🤖 AI Summary
This study addresses the low fidelity of Sionna v1.0.2 in ray-tracing simulations of outdoor cellular links in Rome’s urban environment. We systematically evaluate the impact of geometric modeling, antenna radiation characteristics, and urban residual noise on RF simulation accuracy. A multi-parameter sensitivity analysis framework—incorporating path depth, scattering type, carrier frequency, antenna height, and radiation pattern—is proposed, grounded in real-world measurement data. A lightweight greedy optimization algorithm is designed to jointly calibrate antenna position and orientation. Results show Spearman correlation improvements of 5%–130% across base stations; kNN localization using purely simulated RSSI reduces error by ~33% in real deployments, yet remains 2.1× higher than measured baselines. The core contribution lies in identifying antenna pose as the dominant factor limiting simulation transferability, and in demonstrating that accurate modeling of urban residual noise remains a critical bottleneck for high-fidelity outdoor RF simulation.
📝 Abstract
We study the realism of Sionna v1.0.2 ray-tracing for outdoor cellular links in central Rome.

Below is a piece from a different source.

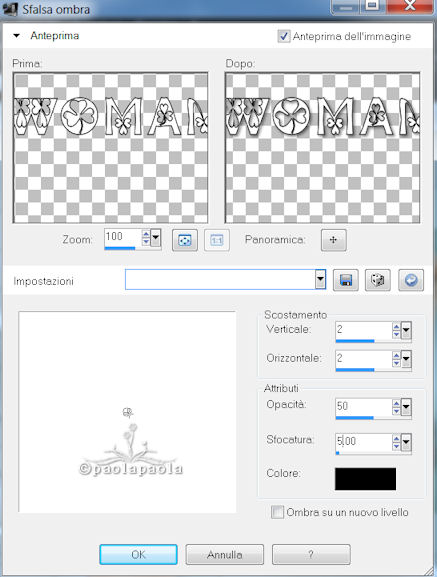Screen dimensions: 437x577
Task: Click the 1:1 actual size zoom icon
Action: click(x=217, y=240)
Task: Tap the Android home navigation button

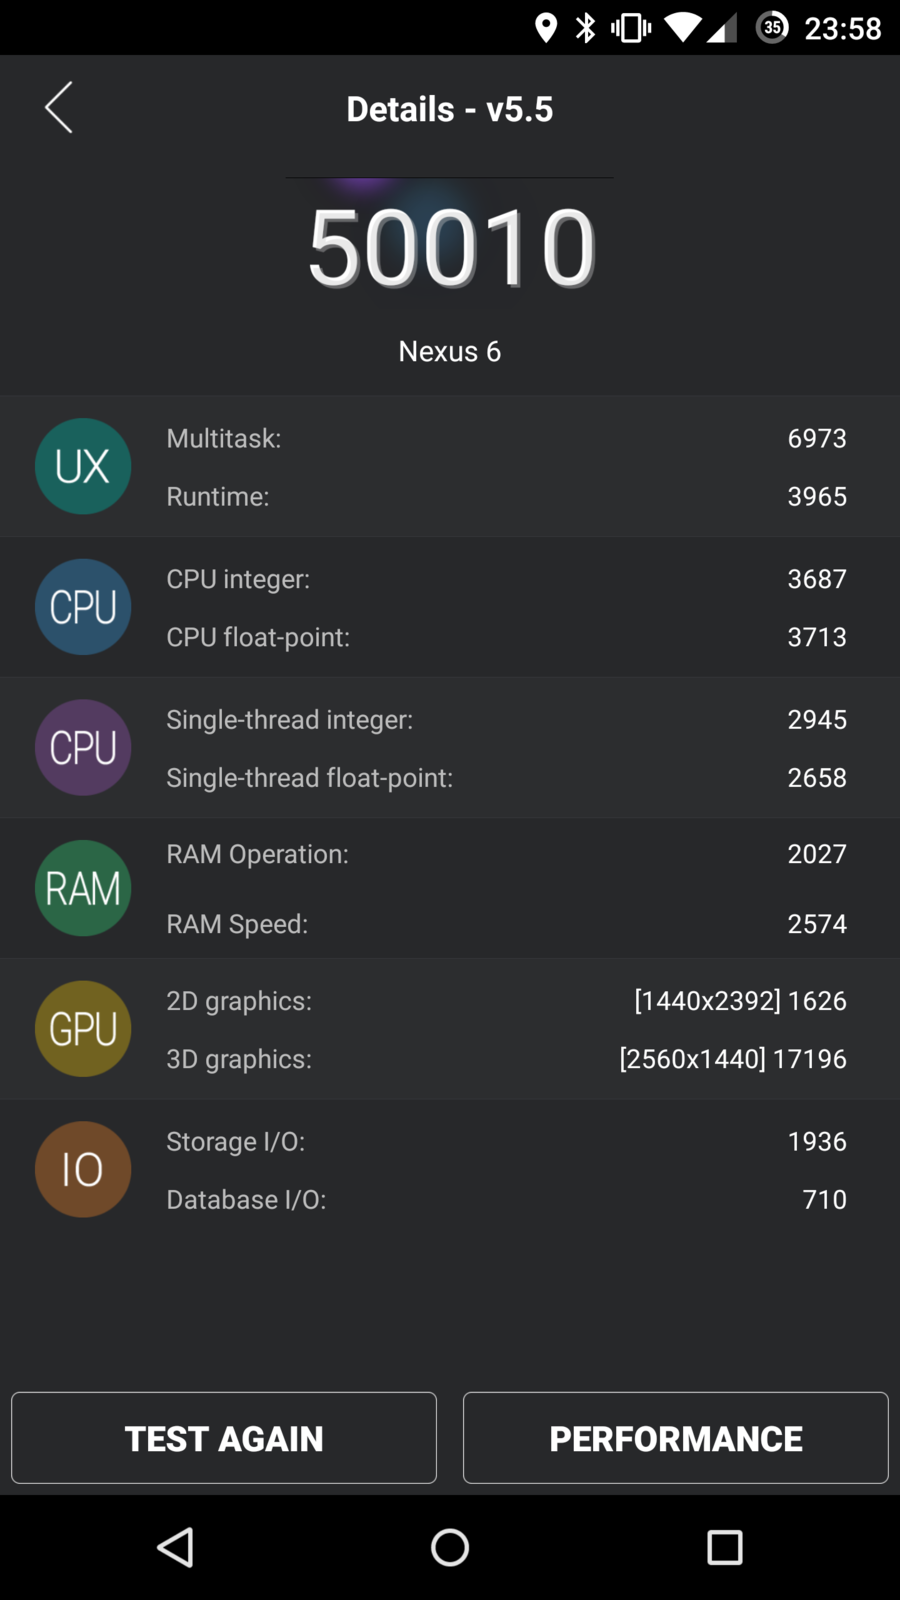Action: tap(450, 1547)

We use a real measurement set of 1,664 user-equipments (UEs) and six nominal base-station (BS) sites. Using these fixed positions we systematically vary the main simulation parameters, including path depth, diffuse/specular/refraction flags, carrier frequency, as well as antenna's properties like its altitude, radiation pattern, and orientation. Simulator fidelity is scored for each base station via Spearman correlation between measured and simulated powers, and by a fingerprint-based k-nearest-neighbor localization algorithm using RSSI-based fingerprints. Across all experiments, solver hyper-parameters are having immaterial effect on the chosen metrics. On the contrary, antenna locations and orientations prove decisive. By simple greedy optimization we improve the Spearman correlation by 5% to 130% for various base stations, while kNN-based localization error using only simulated data as reference points is decreased by one-third on real-world samples, while staying twice higher than the error with purely real data. Precise geometry and credible antenna models are therefore necessary but not sufficient; faithfully capturing the residual urban noise remains an open challenge for transferable, high-fidelity outdoor RF simulation.